TASK BRIEF = Echo the radiation therapy text word for word, starting with "Last Modified: February" and going on through "them from reproducing.".

PASSAGE TO READ =
──────

Radiation Therapy for Lung Cancer

Last Modified: February 4, 2016

Radiation therapy is often used in the treatment of lung cancer. Tumors are made up of cells that are reproducing at abnormally high rates. Radiation therapy specifically acts against cells that are reproducing rapidly. Normal cells are programmed to stop reproducing (or dividing) when they come into contact with other cells. In the case of a tumor, this stop mechanism is missing, causing cells to continue to divide over and over. It is the DNA of the cell that makes it capable of reproducing. Radiation therapy uses high energy x-rays to damage the DNA of cells, thereby killing the cancer cells, or at least stopping them from reproducing.

The radiation used to destroy cancer cells can also hurt normal cells in the surrounding area. However, normal cells are growing more slowly, and are better able to repair this radiation damage than are cancer cells. In order to give normal cells time to heal and to reduce a patient's side effects, radiation treatments are typically given in small daily doses, five days a week, over a six-or seven-week period.

The side effects from radiation treatment are directly related to the area of the body being treated. Side effects are caused by the cumulative effect of radiation on the cells; therefore most patients do not experience any side effects until a few weeks into their treatment. While side effects may be unpleasant, there are treatments to help deal with them. Most side effects are temporary, disappearing gradually after therapy is complete.

Most radiation oncologists see their patients at least once a week while the patient is receiving treatment. This visit with the healthcare team serves as an opportunity to ask questions, discuss any side effects, and implement any necessary interventions to help relieve the side effects. However, you can report concerning symptoms any time to your treatment team.

The following list includes some of the most common side effects of radiation therapy for lung cancer. Remember that the treatment can affect each patient differently, and you may not experience these particular side effects. Talk with your radiation oncologist and health care team about what you can expect from your specific treatment.

  • Skin irritation: The skin in the treatment area may become red, irritated, dry, or sensitive. This may progress to look like a sunburn. Treat the skin gently to avoid further irritation, and bathe carefully, using only warm water and mild soap. Avoid perfumed or scented lotions or soaps, as these may cause further irritation. Avoid sun exposure, which can worsen the irritation.
  • Esophagitis is an inflammation of the esophagus, which is the tube that connects the mouth to the stomach. This can cause pain when swallowing or difficulty swallowing. Your oncology team can prescribe pain medications and help with nutritional concerns. If the pain prevents you from eating and drinking properly, a small feeding tube may be used during treatment to maintain your nutrition and prevent weight loss. Esophagitis tends to begin 2-3 weeks into treatment and begins to improve about 2 weeks after treatment is complete.
  • Changes in taste, which can include metallic taste and food aversions. Although the problem with taste changes typically resolves over time after therapy is ends, it can persist for a year or longer.
  • Loss of hair on your chest. Hair typically starts to regrow a month or so after treatment. However, your hair might not grow back exactly as it was before treatment and for some, the hair loss becomes permanent.
  • Fatigue is very common with radiation treatment and tends to begin a few weeks into therapy. Fatigue typically resolves slowly over the weeks and months following treatment.

──────

SUPPLIED DATA =
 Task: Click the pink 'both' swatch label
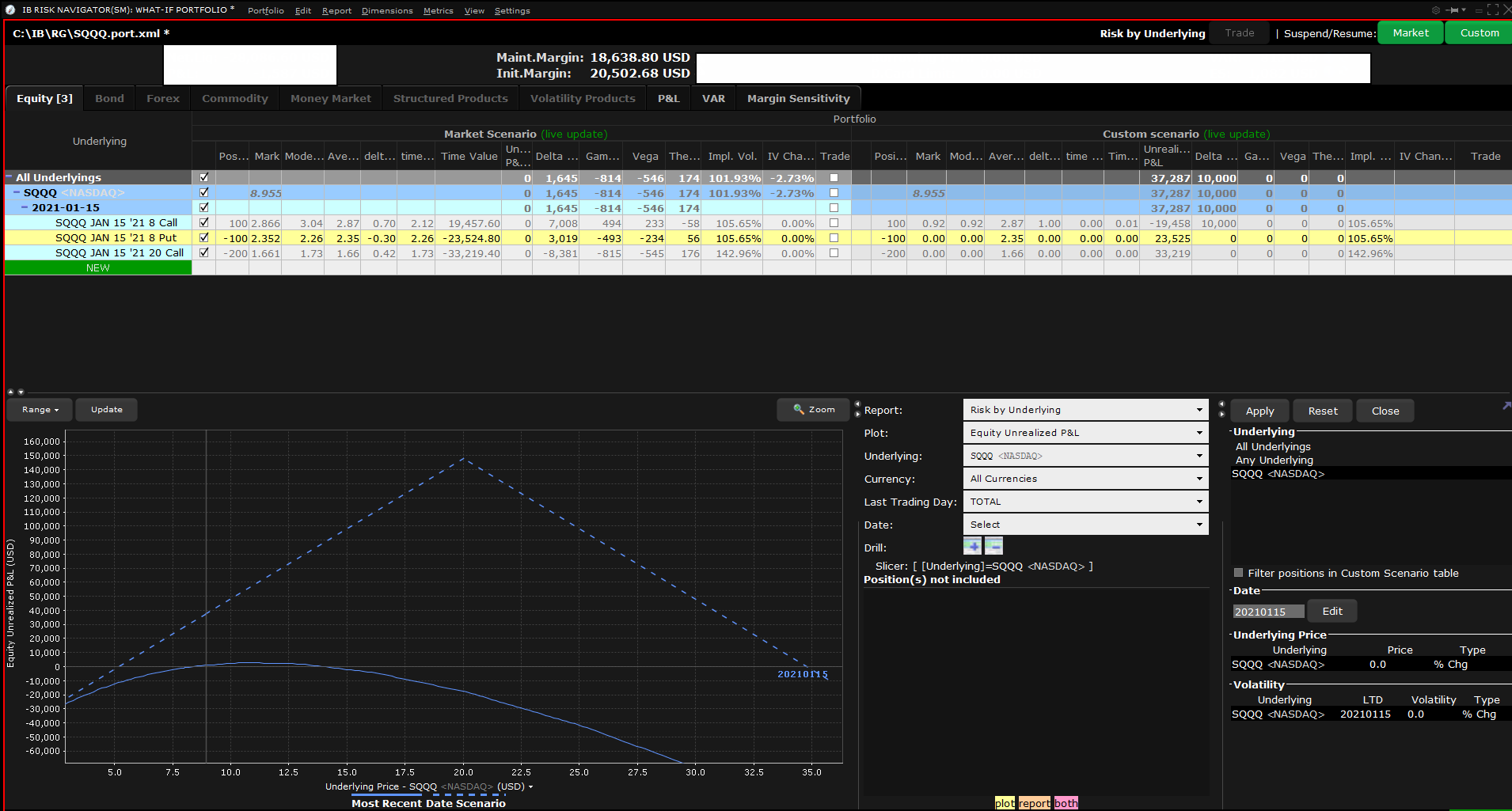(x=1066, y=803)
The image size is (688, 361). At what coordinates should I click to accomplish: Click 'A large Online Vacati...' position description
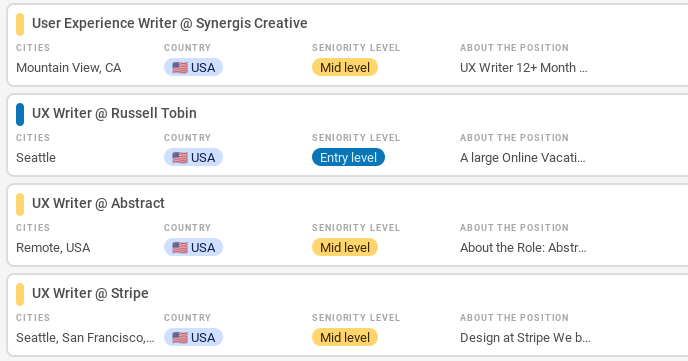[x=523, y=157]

──────

WRITTEN ANSWER =
Last Modified: February 4, 2016

Radiation therapy is often used in the treatment of lung cancer. Tumors are made up of cells that are reproducing at abnormally high rates. Radiation therapy specifically acts against cells that are reproducing rapidly. Normal cells are programmed to stop reproducing (or dividing) when they come into contact with other cells. In the case of a tumor, this stop mechanism is missing, causing cells to continue to divide over and over. It is the DNA of the cell that makes it capable of reproducing. Radiation therapy uses high energy x-rays to damage the DNA of cells, thereby killing the cancer cells, or at least stopping them from reproducing.